Shadid, called “the greatest communicator” between the Arab world and the West, was widely respected by his professional peers. When The New York Times hired Shadid at the end of 2009, it was considered a coup. The two-time Pulitizer Prize-winning foreign correspondent had covered the Middle East for The Associated Press, The Boston Globe and The Washington Post. The Times called him: “an intrepid reporter, a keen observer, an insightful analyst and a lyrical stylist. Much of his work centered on ordinary people who had been forced to pay an extraordinary price for living in the region – or belonging to the religion, ethnic group or social class – that they did.”
“What Anthony Shadid did was to really listen and let people speak for themselves,” said Rami G. Khouri, a long-time journalist and scholar, who has taken the lead on analyzing and researching the Shadid Archives. “There are many good journalists who write powerful human interest pieces, but he is the only one who did the kind of writing he did.”
Khouri attributes Shadid’s writing to a unique combination of assets. First, his strong interest in covering the region, inspired by his Lebanese heritage; his friendly yet soft manner; his selection of sources and the time and attention he gave them; and his painstaking writing method.

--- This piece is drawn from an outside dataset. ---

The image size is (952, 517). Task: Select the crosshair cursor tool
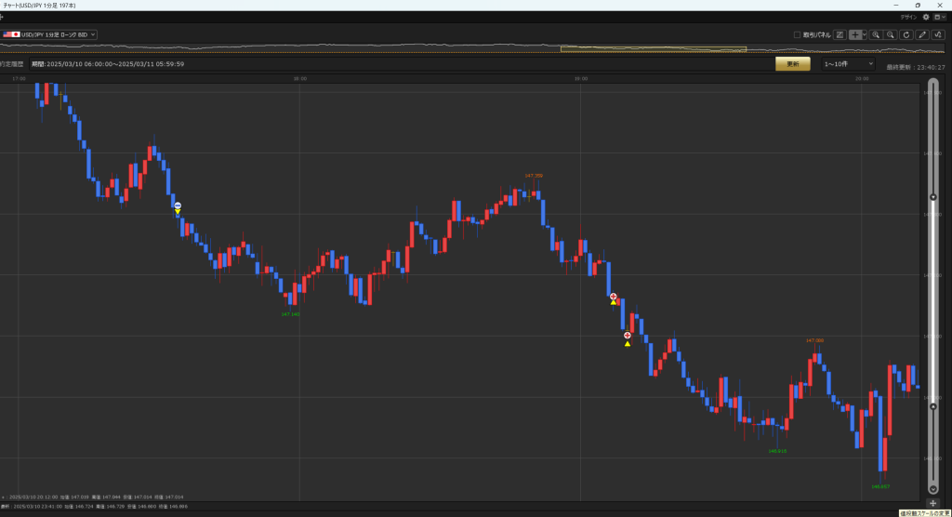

“He wanted to show how regular people here felt,” said Khouri. “What are their challenges? Their wishes for their children? What Anthony did was to cut through the stereotypes and let the Arab world paint its own portrait.
“Other correspondents just call up on the phone – ‘I need a quote. Why do Sunnis and Shias hate each other?”
“The lesson? Take the time. Other correspondents just call up on the phone – ‘I need a quote. Why do Sunnis and Shias hate each other?’ They just want a sound bite. Anthony wasn’t like that. He never closed his notebook as long as someone was talking with him.”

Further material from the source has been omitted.